# Count of Sparse Subsets – Duke Math Meet 2009 Team Round Problem 6 solution

Call a set S sparse if every pair of distinct elements of S differ by more than 1. Find the number of sparse subsets (possibly empty) of {1, 2, . . . , 10}.

Suppose there are k elements in the sparse subsets. We put them in increasing order. Since any two elements differ by at least 2, we have $$a_2 \ge a_1 + 2 , a_3 \ge a_2 + 2 \ge a_1 + 4 , … , a_5 \ge a_1 + 8$$ Hence there are at most 5 elements in the set.

To count the number of sparse sets we use the following strategy: look at the gaps

for example if there 4 elements in the subsets, after putting them in increasing order, we look at the gaps between the elements. There are 5 such gaps: $$g_1 = a_1 – 1, g_2 = a_2 – a_1 – 1 … g_5 = 10 – a_4$$. These 5 gaps must account for the remaining 6 elements and the least value of the middle three gaps is 1.

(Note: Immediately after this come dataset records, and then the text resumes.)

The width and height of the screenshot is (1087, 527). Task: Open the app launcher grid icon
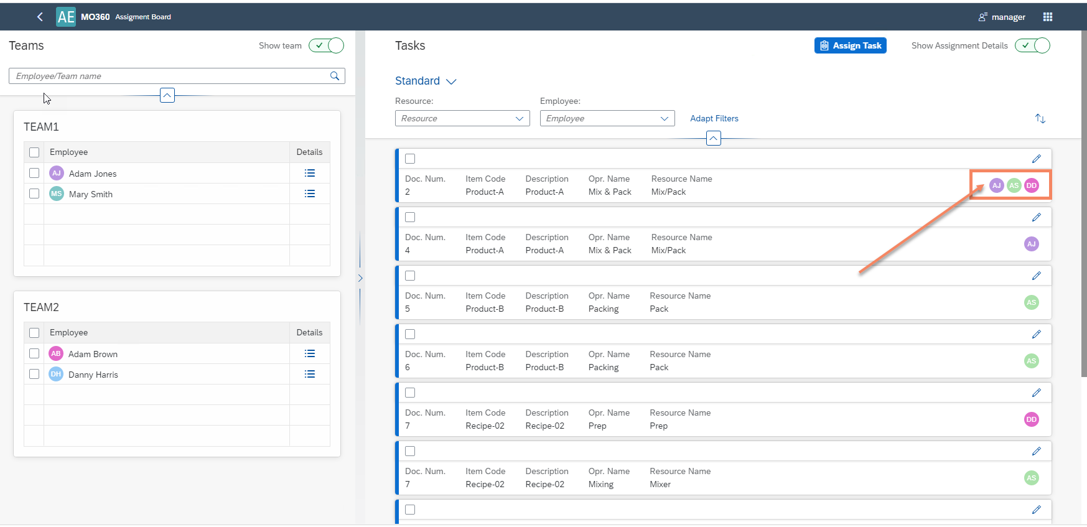point(1048,17)
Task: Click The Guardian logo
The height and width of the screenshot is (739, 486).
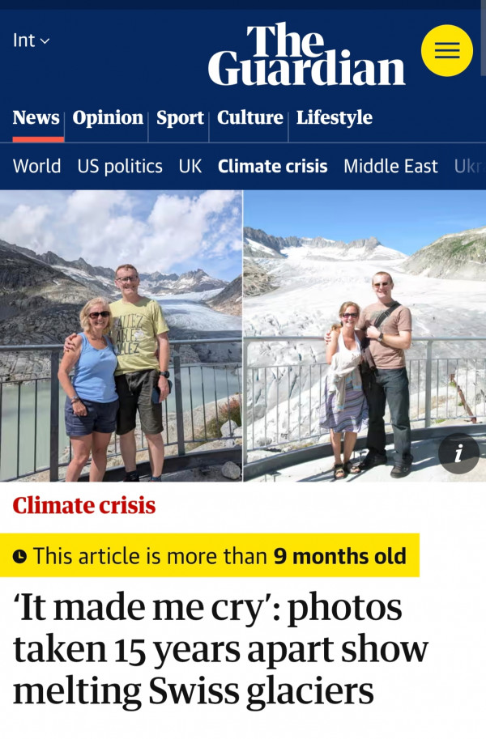Action: pyautogui.click(x=307, y=54)
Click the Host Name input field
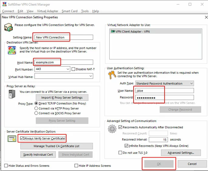This screenshot has height=171, width=208. [63, 62]
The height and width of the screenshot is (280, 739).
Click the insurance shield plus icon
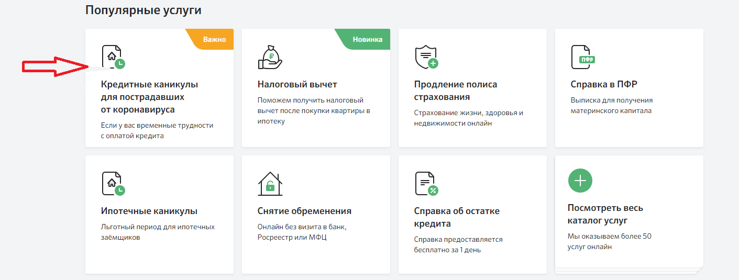(426, 57)
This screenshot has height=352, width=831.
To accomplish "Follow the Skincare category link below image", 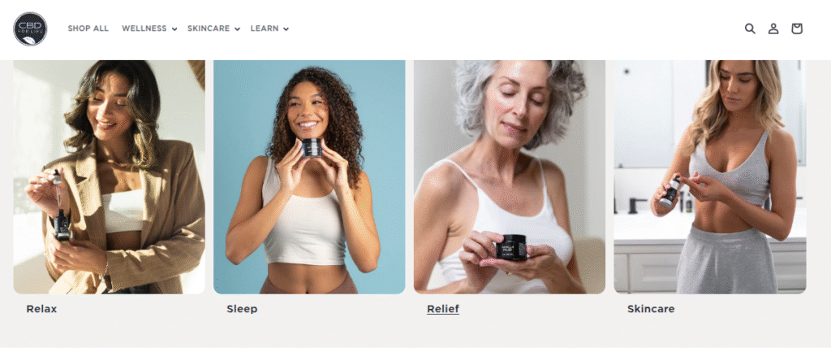I will tap(651, 309).
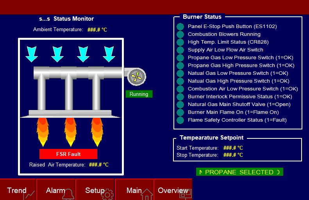309x200 pixels.
Task: Click the combustion blower fan icon
Action: click(x=136, y=77)
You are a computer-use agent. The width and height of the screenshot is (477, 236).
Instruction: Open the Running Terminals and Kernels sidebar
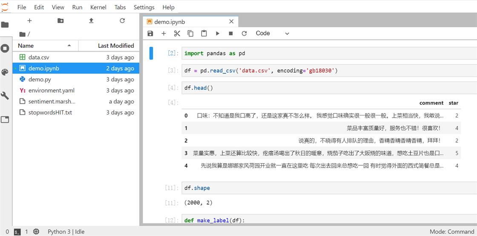pos(5,48)
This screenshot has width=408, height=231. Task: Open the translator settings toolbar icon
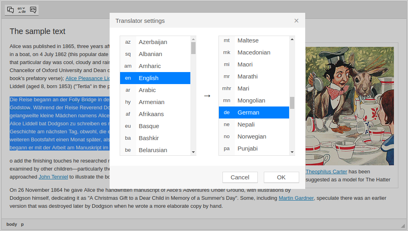click(x=33, y=10)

Let $$g_2′ = g_2 + 1 , g_3′ =g_3 + 1 , g_4′ = g_4+1$$

Thus we are looking for the number of non negative integer solutions of $$g_1 + g_2′ + g_3′ + g_4′ + g_5 = 3$$. This is given by $$\binom{7}{3} = 35$$

Similarly 5 element sparse sets we look at $$g_1 + g_2′ + g_3′ + g_4′ + g_5′ + g_6 = 1$$ This is given by $$\binom{6}{1} = 6$$

Similarly for 3-element subsets we look at $$g_1 + g_2′ + g_3′ + g_4 = 5$$ . This is given by $$\binom{8}{3} = 56$$

Similarly for 2-element subsets we look at $$g_1 + g_2′ + g_3 = 7$$ . This is given by $$\binom{9}{2} = 36$$

Finally there are 10 single element sub set and 1 null set all of which are sparse.

Why?

Consider the statement:

‘If there are two elements then they differ by at least 2.’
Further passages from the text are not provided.